-- start of LISTED RECORDS --

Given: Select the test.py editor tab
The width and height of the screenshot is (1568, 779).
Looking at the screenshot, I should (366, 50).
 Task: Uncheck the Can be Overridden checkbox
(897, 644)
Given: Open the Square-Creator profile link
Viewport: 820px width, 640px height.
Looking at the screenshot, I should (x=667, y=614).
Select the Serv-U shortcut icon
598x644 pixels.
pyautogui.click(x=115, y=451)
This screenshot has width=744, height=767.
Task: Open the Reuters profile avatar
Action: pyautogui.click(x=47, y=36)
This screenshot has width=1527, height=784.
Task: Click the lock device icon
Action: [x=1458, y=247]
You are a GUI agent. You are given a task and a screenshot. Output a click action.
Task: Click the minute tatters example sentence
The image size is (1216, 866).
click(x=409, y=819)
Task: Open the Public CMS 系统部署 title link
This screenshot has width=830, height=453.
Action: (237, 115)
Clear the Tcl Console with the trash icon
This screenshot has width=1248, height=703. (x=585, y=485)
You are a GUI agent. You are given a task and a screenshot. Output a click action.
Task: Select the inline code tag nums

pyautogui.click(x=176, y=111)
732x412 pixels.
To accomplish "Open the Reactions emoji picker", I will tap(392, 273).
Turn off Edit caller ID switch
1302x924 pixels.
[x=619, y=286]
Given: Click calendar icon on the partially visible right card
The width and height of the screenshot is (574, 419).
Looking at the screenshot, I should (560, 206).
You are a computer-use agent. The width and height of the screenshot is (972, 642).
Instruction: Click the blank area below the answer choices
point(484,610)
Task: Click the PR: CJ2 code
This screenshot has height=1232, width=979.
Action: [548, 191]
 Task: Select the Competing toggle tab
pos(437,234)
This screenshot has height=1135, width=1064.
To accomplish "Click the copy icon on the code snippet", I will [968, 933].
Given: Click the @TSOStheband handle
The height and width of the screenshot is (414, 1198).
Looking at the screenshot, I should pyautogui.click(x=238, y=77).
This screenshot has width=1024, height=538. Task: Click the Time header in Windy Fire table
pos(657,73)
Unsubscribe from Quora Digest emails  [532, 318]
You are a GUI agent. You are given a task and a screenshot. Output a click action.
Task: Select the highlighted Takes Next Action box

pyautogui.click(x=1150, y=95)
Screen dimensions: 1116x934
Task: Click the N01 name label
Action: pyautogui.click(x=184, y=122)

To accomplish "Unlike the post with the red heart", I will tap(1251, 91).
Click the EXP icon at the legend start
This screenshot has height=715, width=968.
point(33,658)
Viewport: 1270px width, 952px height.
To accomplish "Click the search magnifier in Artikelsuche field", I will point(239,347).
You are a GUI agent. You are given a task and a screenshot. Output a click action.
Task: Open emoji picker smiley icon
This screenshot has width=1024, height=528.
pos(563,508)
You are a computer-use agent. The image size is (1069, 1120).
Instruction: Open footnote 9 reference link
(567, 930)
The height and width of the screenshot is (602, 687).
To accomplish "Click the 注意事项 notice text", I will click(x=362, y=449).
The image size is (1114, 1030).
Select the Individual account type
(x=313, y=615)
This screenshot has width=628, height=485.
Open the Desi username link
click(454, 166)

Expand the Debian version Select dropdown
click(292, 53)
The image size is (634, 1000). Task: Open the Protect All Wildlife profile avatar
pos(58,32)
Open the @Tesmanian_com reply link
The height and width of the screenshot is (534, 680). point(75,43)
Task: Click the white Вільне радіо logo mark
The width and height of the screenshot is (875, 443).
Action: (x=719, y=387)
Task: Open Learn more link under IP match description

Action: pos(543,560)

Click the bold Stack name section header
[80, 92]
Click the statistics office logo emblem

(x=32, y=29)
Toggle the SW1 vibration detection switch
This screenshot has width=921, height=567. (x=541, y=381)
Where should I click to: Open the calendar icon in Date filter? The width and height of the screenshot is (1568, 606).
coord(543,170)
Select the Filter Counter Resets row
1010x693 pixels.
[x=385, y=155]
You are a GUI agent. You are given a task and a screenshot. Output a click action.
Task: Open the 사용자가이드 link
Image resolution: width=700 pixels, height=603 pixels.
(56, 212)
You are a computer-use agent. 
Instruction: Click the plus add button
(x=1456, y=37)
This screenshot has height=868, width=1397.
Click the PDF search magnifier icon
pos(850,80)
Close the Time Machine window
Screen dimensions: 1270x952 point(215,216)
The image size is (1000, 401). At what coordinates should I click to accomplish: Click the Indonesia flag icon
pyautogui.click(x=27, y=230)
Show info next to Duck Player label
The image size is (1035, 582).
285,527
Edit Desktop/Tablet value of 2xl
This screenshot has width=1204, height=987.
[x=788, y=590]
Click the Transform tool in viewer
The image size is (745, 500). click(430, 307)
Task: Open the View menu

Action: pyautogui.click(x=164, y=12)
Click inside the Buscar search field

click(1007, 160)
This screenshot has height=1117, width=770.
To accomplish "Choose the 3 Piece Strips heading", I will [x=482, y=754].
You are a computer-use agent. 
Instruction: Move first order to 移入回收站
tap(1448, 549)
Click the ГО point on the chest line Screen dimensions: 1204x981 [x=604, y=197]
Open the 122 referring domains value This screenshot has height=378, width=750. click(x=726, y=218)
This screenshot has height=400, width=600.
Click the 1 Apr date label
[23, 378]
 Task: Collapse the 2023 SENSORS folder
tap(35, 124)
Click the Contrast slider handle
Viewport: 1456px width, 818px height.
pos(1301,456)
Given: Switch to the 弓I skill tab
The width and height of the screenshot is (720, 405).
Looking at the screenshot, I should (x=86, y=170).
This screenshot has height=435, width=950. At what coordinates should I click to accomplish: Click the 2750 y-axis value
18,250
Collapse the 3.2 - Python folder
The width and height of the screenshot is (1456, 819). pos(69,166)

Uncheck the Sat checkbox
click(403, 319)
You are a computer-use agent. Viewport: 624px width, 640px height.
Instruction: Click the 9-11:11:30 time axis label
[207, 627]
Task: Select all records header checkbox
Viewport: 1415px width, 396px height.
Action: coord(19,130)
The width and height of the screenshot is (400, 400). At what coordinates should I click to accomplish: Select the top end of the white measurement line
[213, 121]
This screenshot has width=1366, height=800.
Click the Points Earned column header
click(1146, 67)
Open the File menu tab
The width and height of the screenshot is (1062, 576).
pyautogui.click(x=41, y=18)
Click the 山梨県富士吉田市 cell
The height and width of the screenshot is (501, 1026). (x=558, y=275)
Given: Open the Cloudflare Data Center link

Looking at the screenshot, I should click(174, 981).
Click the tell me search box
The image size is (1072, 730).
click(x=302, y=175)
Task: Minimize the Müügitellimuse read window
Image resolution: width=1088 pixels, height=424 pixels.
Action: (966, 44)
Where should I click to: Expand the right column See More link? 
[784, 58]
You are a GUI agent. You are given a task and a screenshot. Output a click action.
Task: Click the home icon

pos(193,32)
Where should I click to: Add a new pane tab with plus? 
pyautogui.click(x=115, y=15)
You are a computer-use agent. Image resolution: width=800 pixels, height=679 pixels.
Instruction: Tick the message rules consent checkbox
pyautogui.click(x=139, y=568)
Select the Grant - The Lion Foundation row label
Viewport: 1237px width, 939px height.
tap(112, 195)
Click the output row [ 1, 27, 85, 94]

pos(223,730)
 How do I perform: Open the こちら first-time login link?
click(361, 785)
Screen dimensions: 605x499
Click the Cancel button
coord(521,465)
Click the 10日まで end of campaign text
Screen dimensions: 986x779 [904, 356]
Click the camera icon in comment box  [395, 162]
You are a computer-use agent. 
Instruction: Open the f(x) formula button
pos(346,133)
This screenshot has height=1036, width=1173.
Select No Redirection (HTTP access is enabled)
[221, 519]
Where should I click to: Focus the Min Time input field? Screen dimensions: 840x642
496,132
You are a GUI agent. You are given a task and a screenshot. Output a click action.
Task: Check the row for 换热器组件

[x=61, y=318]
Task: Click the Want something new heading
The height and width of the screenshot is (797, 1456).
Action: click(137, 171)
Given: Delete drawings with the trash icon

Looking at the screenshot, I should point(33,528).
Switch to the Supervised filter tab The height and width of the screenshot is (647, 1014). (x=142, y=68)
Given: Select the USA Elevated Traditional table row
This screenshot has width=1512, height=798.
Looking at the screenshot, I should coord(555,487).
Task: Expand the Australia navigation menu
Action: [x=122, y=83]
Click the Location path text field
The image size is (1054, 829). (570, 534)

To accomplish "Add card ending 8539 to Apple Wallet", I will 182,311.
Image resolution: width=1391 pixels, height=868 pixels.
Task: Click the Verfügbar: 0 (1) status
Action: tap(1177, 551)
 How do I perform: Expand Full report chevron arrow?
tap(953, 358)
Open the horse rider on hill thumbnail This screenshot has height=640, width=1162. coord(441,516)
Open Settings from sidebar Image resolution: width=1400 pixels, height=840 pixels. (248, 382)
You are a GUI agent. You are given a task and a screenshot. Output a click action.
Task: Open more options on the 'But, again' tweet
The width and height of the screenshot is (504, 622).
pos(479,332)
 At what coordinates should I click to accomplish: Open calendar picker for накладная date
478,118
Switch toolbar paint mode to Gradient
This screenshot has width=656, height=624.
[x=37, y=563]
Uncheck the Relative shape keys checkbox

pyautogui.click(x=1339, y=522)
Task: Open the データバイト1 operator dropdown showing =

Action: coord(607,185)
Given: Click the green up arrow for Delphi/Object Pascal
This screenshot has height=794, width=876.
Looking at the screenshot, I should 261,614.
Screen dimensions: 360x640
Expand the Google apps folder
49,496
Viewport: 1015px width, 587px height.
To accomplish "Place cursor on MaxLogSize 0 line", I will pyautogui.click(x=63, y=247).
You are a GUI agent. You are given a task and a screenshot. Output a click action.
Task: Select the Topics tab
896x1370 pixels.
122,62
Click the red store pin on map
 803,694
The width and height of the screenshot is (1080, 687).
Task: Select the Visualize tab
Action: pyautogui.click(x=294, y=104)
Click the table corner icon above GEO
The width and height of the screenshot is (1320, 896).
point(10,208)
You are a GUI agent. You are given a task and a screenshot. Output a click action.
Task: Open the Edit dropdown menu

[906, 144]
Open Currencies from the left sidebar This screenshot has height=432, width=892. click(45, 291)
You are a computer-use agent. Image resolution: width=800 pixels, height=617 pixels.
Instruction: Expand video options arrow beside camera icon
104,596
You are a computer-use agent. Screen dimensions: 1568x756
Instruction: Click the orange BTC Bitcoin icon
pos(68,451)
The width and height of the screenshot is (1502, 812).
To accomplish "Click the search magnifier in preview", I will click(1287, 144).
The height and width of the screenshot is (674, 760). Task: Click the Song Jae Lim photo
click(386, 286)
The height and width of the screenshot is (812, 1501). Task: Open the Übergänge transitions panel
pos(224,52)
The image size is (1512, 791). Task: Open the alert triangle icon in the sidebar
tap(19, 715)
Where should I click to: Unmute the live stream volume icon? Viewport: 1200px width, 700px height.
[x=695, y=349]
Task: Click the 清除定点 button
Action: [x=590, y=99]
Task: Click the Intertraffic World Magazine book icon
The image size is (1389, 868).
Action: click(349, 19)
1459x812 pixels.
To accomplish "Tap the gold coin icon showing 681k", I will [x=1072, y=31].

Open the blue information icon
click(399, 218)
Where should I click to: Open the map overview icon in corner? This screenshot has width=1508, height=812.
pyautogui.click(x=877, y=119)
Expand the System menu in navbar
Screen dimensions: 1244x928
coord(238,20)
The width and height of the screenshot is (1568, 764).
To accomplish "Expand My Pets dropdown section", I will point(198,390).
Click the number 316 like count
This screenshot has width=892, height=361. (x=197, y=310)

-- end of LISTED RECORDS --

REQUIREMENT
Rewrite the stretch of entries from the line containing "How do I perform: Open" through the line containing "[x=61, y=318]", replacing "Min Time" with "Max Time" and leaving all else unchanged. Give only those lines.

RESPONSE BELOW
 How do I perform: Open the こちら first-time login link?
click(361, 785)
Screen dimensions: 605x499
Click the Cancel button
coord(521,465)
Click the 10日まで end of campaign text
Screen dimensions: 986x779 [904, 356]
Click the camera icon in comment box  [395, 162]
You are a computer-use agent. 
Instruction: Open the f(x) formula button
pos(346,133)
This screenshot has height=1036, width=1173.
Select No Redirection (HTTP access is enabled)
[221, 519]
Where should I click to: Focus the Max Time input field? Screen dimensions: 840x642
496,132
You are a GUI agent. You are given a task and a screenshot. Output a click action.
Task: Check the row for 换热器组件

[x=61, y=318]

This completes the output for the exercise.